One of those studies that Hyde mentioned Tuesday was a $68,800 analysis conducted last year by the Johanson Group, a Fayetteville-based firm.

Pulaski County salaries and benefits hadn't been scrutinized against a competitive market for two decades.

Compared with companies, nonprofits and other government groups, Pulaski County salaries lagged behind, the firm found.

With this information, the county Quorum Court instituted a new pay scale and adjusted hiring procedures to help bump up county salaries into a competitive range over time, supporters of the study said.

Another study Hyde mentioned was an in-depth examination of the energy outputs of "every light, outlet, sink and fixture" in 14 county-owned buildings.

"This study was important, not just from an environmental standpoint, but from a financial standpoint," Hyde said. "It provided us with a blueprint on how to cut our operating costs through a reduction in energy consumption."

Entegrity, a sustainability and energy services company, found the county used roughly 15.6 million kilowatt hours of energy annually, which cost the county $1.3 million a year, Hyde said.

The county, with the help of the state energy office, previously entered a $5 million contract with Entegrity to pay for lighting, plumbing, and heat and air upgrades.

The changes are predicted to save millions, Hyde said. A decision to deliver recycling bins to unincorporated parts of the county is also predicted to save money by avoiding future landfill openings, he said.

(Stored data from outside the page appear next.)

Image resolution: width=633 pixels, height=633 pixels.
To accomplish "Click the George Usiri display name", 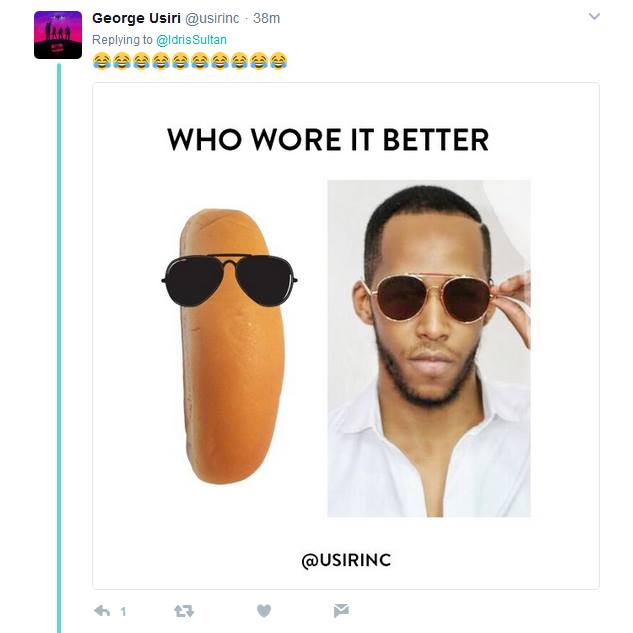I will (x=136, y=18).
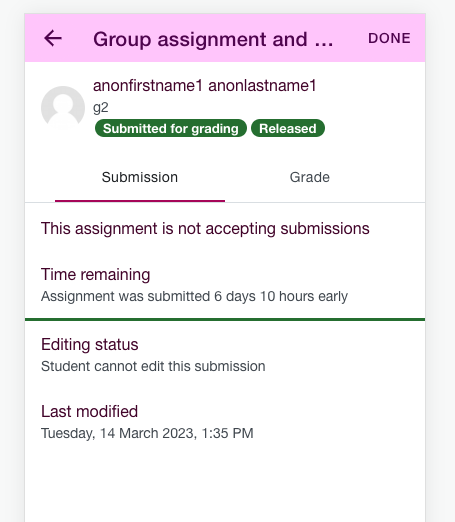Select the g2 group label

[101, 108]
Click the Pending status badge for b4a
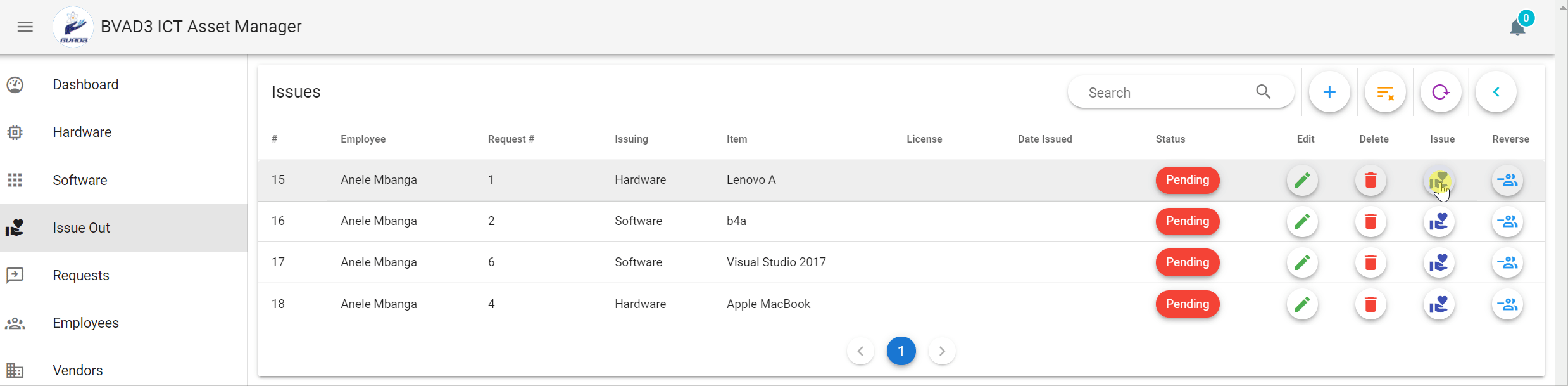Image resolution: width=1568 pixels, height=386 pixels. point(1187,222)
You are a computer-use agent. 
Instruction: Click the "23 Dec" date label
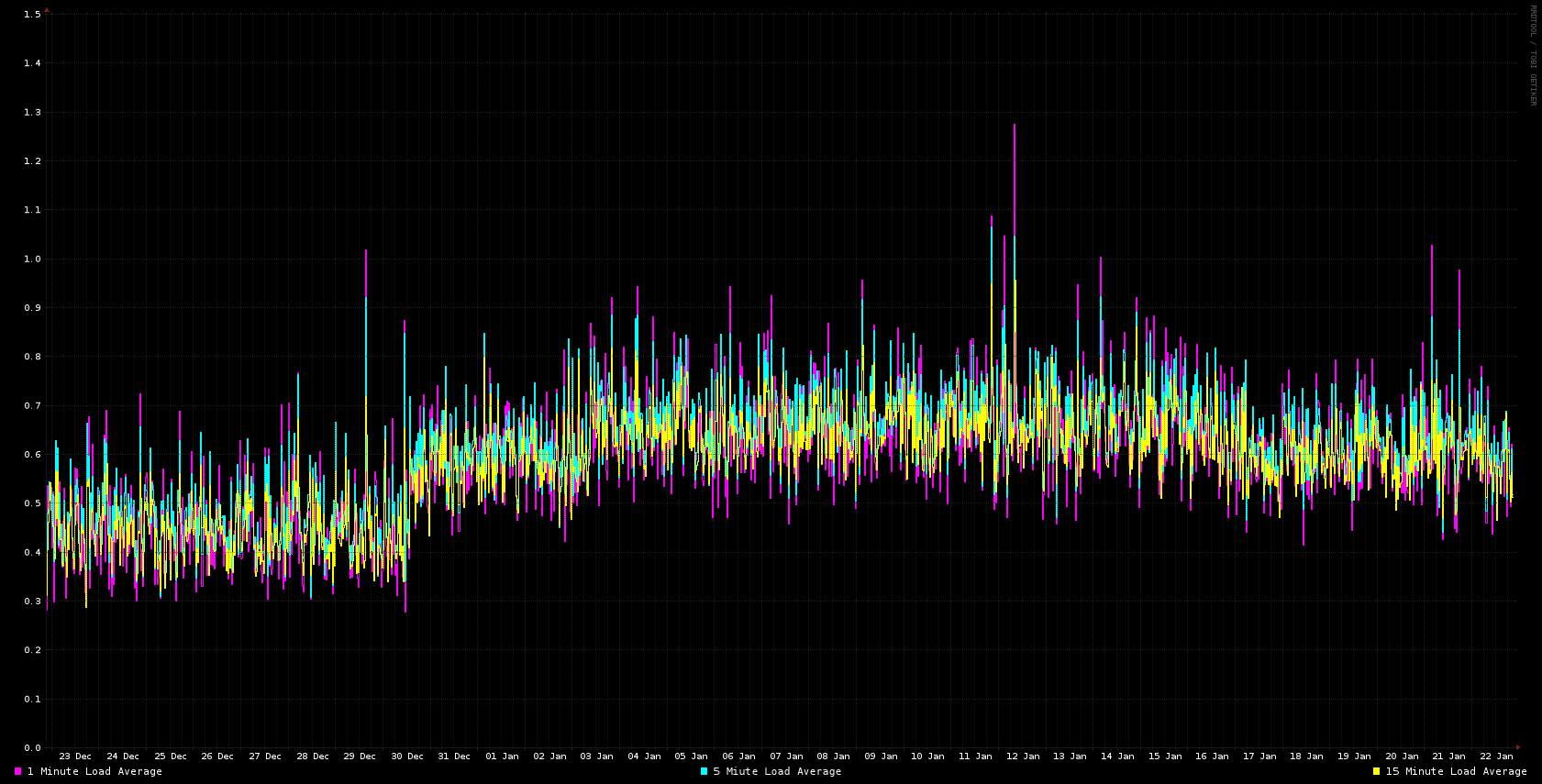pos(75,756)
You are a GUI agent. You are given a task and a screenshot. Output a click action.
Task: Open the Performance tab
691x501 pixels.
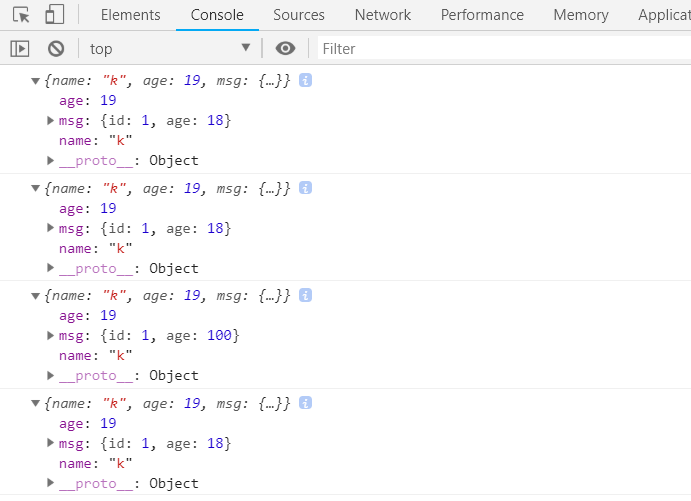tap(482, 15)
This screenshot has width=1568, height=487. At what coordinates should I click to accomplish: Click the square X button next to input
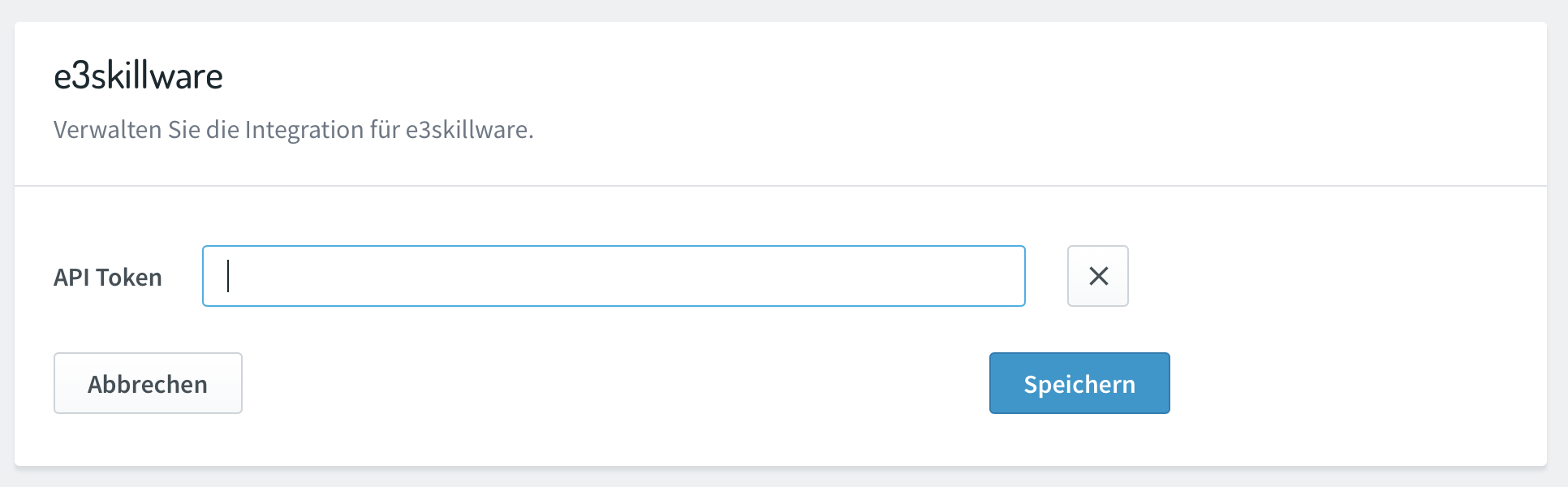tap(1097, 276)
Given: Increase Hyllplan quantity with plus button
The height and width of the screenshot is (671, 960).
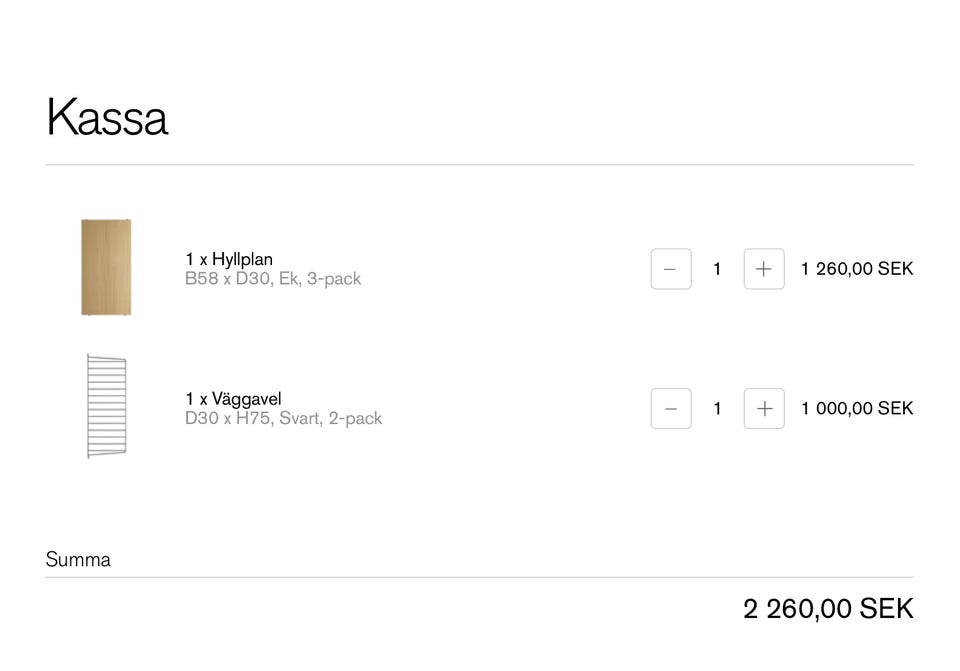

As for the county's future, the focus is on an overhaul of the criminal justice system, especially for youths, Hyde said.

"Our county jail and emergency rooms have become the dumping ground for our mentally ill. On top of being totally ineffective and expensive, it's inhumane," Hyde said.

The county judge said Pulaski County Sheriff Doc Holladay frequently tells him the county is operating the largest mental health facility in the state.

To alleviate this burden, the county is establishing a crisis stabilization center. Two pods are undergoing renovation at the juvenile jail at 3001 W. Roosevelt Road.

Once operational in late spring, the center will be a place for police officers to take people who are in the throes of mental health crises. It's a way to direct people who need help away from jail and toward treatment.

As for juvenile justice, the county is participating in the Juvenile Detention Alternatives Initiative, with guidance from the Annie E. Casey Foundation.

The foundation works with counties to responsibly lower their juvenile jail populations.

Pulaski County has already begun making changes in the way jailed children are handled, Hyde said. Last year, the juvenile jail started giving youths khaki pants and polo shirts instead of oversized jail jumpsuits.

In closing, the judge said he always likes to point out that Pulaski County "is the largest, most diverse county in the state."

"While the eclectic nature of our county is a great source of pride to me, I can assure you, it's not just a catchphrase."